Bunk debuts tonight on IFC at 10:30 p.m. Eastern.
In the fall of 2010, I had the chance to see what was a very early version of the show that would evolve into Bunk at the New York Television Festival. That show was called Pointless, and it contained a handful of elements that haven’t made it to the television version—like the conceit that players were rewarded in worthless prizes, such as dinette sets or putting greens—but for the most part it’s what you’re going to see on your TV tonight. Bunk has (slightly) higher production values than that independently produced pilot, but that’s the only real difference. But where I loved Pointless, I’m less enamored of Bunk, even as I think it has all the stuff needed to make a great, weird game show.
The idea behind the show is pretty simple: Three contestants—all comedians—are lined up to participate in a series of ridiculous challenges, overseen by host Kurt Braunohler, who’s got the jocular terror of the game show host down pat. As would be suggested by everybody involved being a comedian, the show is far from a traditional game show and is, instead, something closer to a weird blend of improv comedy sketch show and variety show. The game show elements are largely beside the point, and the scoring is mostly present to give Braunohler something extra to do. Around the edges, various sketch elements, like producer “Gabe” carrying on a not-so-friendly rivalry with Braunohler or the idea of the show’s 15-second timer being broken, necessitating a series of different ways to count off those 15 seconds, creep in. The TV show the series most resembles in this incarnation is probably Whose Line Is It Anyway, but even that’s a bad comparison. For better or worse, Bunk is pretty singular, a product steeped in TV but not really like other TV shows.

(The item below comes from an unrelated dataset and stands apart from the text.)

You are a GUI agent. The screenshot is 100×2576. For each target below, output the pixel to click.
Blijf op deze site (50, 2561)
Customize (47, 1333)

The problem with things that try to blaze trails like this is that they often have trouble figuring out the right mix of elements to keep things from floating off into space. There’s nothing else on the air like Bunk, so there’s nothing it can turn to in a pinch when it just needs to copy something else. The setup for the show is also extremely dependent on the comedians assembled for each given program and the material for the comedy bits goofing on game shows. For the most part, the series has come up with good panels of comedians both fairly well-known—Ben Garant is in tonight’s episode, while Eugene Mirman is in next week’s—and not as well-known—series co-creator Ethan T. Berlin is the weird, mordant soul of tonight’s episode. Thus, their answers to questions tend to range from mildly amusing to very funny, which is always a good thing.
No, Bunk probably suffers in that it tries too hard to give these comedians “wacky” things to do. One challenge tonight is to draw arms on the Venus de Milo, inspired by the idea of “fear” (a shoutout from the audience). Another bit in tonight’s episode that ends up being kind of a dud involves the contestants pulling out puppies from their booths and then “shaming” the puppies by insulting them or making them feel bad about themselves. It’s filled with forced jocularity, and that’s often when the show feels most hollow—when everybody involved is laughing and laughing, but the jokes just aren’t all that funny. In that respect, the series has the same problem multi-camera sitcoms do (and I rather missed the element that was present in Pointless that suggested all of these characters were trapped in some sort of ninth-circle-of-Hell-produced game show, thus giving things a multi-cam flair).
Fortunately, there are plenty of good bits here and there to keep things rolling along. There’s a lightning round in next week’s episode that’s pretty ingenious, and I like smaller gags, like Braunohler leading the three contestants over to the “station” where they’ll assemble something for one of the challenges, hand-in-hand, like they’re kindergarteners. In general, the simpler the challenge is, the funnier the show is, and when, in next week’s episode, the comedians are asked to assemble a movie pitch via magnets of weird items, the show starts to take flight, just a little bit. There are still so many moving parts that the whole thing can feel a little desperate, but when the show locks in on something, it knows how to get the right amount of laughs.
Bunk isn’t as good as Pointless—or, at least, it’s not as good as my memory of Pointless—but there’s still plenty of fun stuff involved in watching it. There are worse ways to spend a Friday night, and all of the right ingredients are here for a show that could run for years and be very funny for all of them. That there are as many funny bits as there are in these early episodes—when the show’s writers are still figuring out what does and doesn’t work—is a promising notion for the future, and it’s easy to believe that all involved will iron this out into some lean, hilarious comedy by the time the first season is up. If this show sounds appealing to you, then it is very possible this will be your new favorite show. On the other hand, if it sounds irritating, you probably won't have a great time with it. There aren’t any other shows like Bunk on the air, and that’s both a blessing and a curse.